[Target coordinate entries]
--
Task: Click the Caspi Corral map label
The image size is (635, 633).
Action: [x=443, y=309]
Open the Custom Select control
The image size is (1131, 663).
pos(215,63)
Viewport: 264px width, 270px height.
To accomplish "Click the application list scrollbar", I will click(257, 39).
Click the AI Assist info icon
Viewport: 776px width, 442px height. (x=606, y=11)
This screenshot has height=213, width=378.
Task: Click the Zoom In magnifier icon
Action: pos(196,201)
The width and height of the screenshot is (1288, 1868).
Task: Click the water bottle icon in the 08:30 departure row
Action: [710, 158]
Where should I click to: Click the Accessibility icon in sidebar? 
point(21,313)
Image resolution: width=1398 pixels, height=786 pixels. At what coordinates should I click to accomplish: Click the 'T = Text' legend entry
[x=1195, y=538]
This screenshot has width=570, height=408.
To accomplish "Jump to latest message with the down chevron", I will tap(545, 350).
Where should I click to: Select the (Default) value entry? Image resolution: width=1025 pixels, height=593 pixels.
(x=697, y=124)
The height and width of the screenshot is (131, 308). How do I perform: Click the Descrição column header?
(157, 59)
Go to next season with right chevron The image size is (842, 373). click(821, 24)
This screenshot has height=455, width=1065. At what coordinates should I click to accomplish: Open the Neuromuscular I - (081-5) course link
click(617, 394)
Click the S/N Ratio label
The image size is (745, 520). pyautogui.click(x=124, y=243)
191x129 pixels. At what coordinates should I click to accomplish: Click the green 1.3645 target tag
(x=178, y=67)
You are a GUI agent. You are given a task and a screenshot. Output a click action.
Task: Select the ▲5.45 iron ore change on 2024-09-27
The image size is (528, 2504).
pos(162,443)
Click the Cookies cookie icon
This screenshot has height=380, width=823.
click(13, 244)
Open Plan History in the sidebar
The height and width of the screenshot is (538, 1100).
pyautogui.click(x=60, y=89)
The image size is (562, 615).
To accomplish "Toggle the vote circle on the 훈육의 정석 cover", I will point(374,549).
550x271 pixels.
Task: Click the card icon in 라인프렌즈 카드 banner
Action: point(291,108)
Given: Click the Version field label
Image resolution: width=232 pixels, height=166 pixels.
--
What you need to do >> Reproduce all of the records above line for line, with no changes.

Reply to the task >>
Task: Click the Caspi Corral map label
The image size is (635, 633).
Action: [x=443, y=309]
Open the Custom Select control
The image size is (1131, 663).
pos(215,63)
Viewport: 264px width, 270px height.
To accomplish "Click the application list scrollbar", I will click(257, 39).
Click the AI Assist info icon
Viewport: 776px width, 442px height. (x=606, y=11)
This screenshot has height=213, width=378.
Task: Click the Zoom In magnifier icon
Action: pos(196,201)
The width and height of the screenshot is (1288, 1868).
Task: Click the water bottle icon in the 08:30 departure row
Action: [710, 158]
Where should I click to: Click the Accessibility icon in sidebar? 
point(21,313)
Image resolution: width=1398 pixels, height=786 pixels. At what coordinates should I click to accomplish: Click the 'T = Text' legend entry
[x=1195, y=538]
This screenshot has width=570, height=408.
To accomplish "Jump to latest message with the down chevron", I will tap(545, 350).
Where should I click to: Select the (Default) value entry? Image resolution: width=1025 pixels, height=593 pixels.
(x=697, y=124)
The height and width of the screenshot is (131, 308). How do I perform: Click the Descrição column header?
(157, 59)
Go to next season with right chevron The image size is (842, 373). click(821, 24)
This screenshot has height=455, width=1065. At what coordinates should I click to accomplish: Open the Neuromuscular I - (081-5) course link
click(617, 394)
Click the S/N Ratio label
The image size is (745, 520). pyautogui.click(x=124, y=243)
191x129 pixels. At what coordinates should I click to accomplish: Click the green 1.3645 target tag
(x=178, y=67)
You are a GUI agent. You are given a task and a screenshot. Output a click action.
Task: Select the ▲5.45 iron ore change on 2024-09-27
The image size is (528, 2504).
pos(162,443)
Click the Cookies cookie icon
This screenshot has height=380, width=823.
click(13, 244)
Open Plan History in the sidebar
The height and width of the screenshot is (538, 1100).
pyautogui.click(x=60, y=89)
The image size is (562, 615).
To accomplish "Toggle the vote circle on the 훈육의 정석 cover", I will point(374,549).
550x271 pixels.
Task: Click the card icon in 라인프렌즈 카드 banner
Action: point(291,108)
Given: Click the Version field label
Image resolution: width=232 pixels, height=166 pixels.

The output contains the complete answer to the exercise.